**Problem requirements**
Once "Enable the 음력 lunar calendar option" turns up in a line below, reproduce that line and those after it exactly, stopping after the line with "Image resolution: width=812"; leave pictures out.

··· Source information

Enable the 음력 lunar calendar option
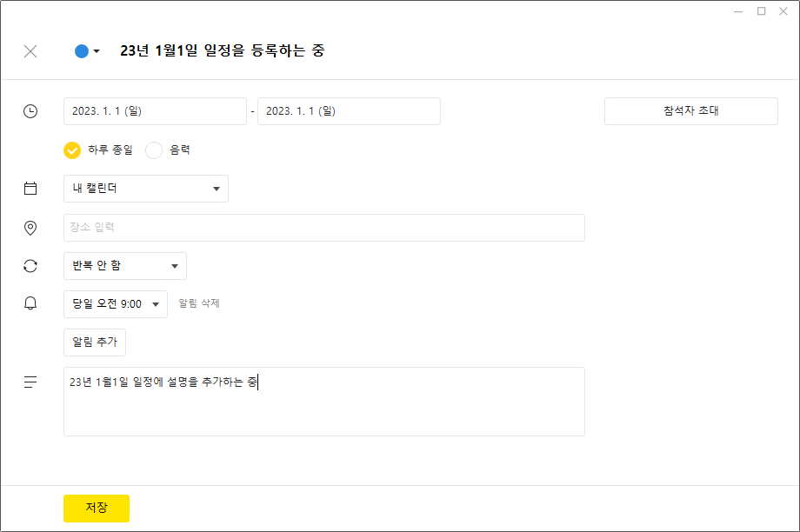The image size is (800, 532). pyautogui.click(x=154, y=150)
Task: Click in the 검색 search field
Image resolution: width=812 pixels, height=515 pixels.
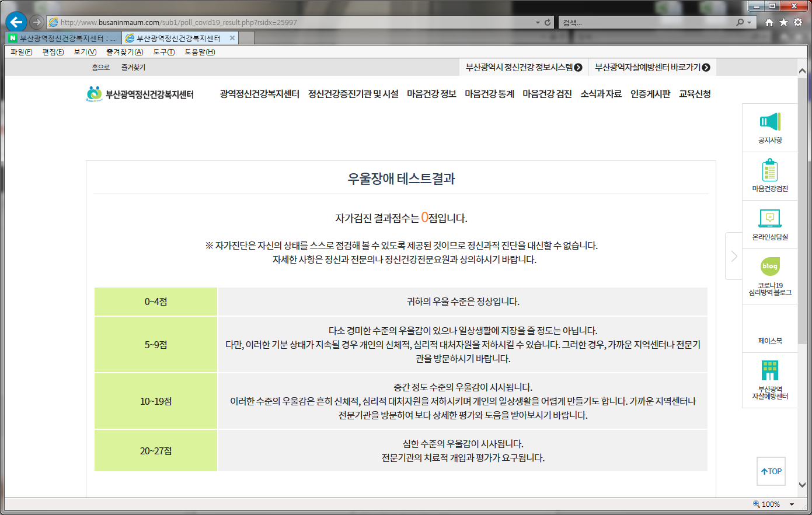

······
··· Source information

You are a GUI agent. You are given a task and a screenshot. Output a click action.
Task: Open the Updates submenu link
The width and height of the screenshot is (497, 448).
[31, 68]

······

**Solution to the exercise**
Enable the 음력 lunar calendar option
The image size is (800, 532). pyautogui.click(x=154, y=150)
Task: Click in the 검색 search field
Image resolution: width=812 pixels, height=515 pixels.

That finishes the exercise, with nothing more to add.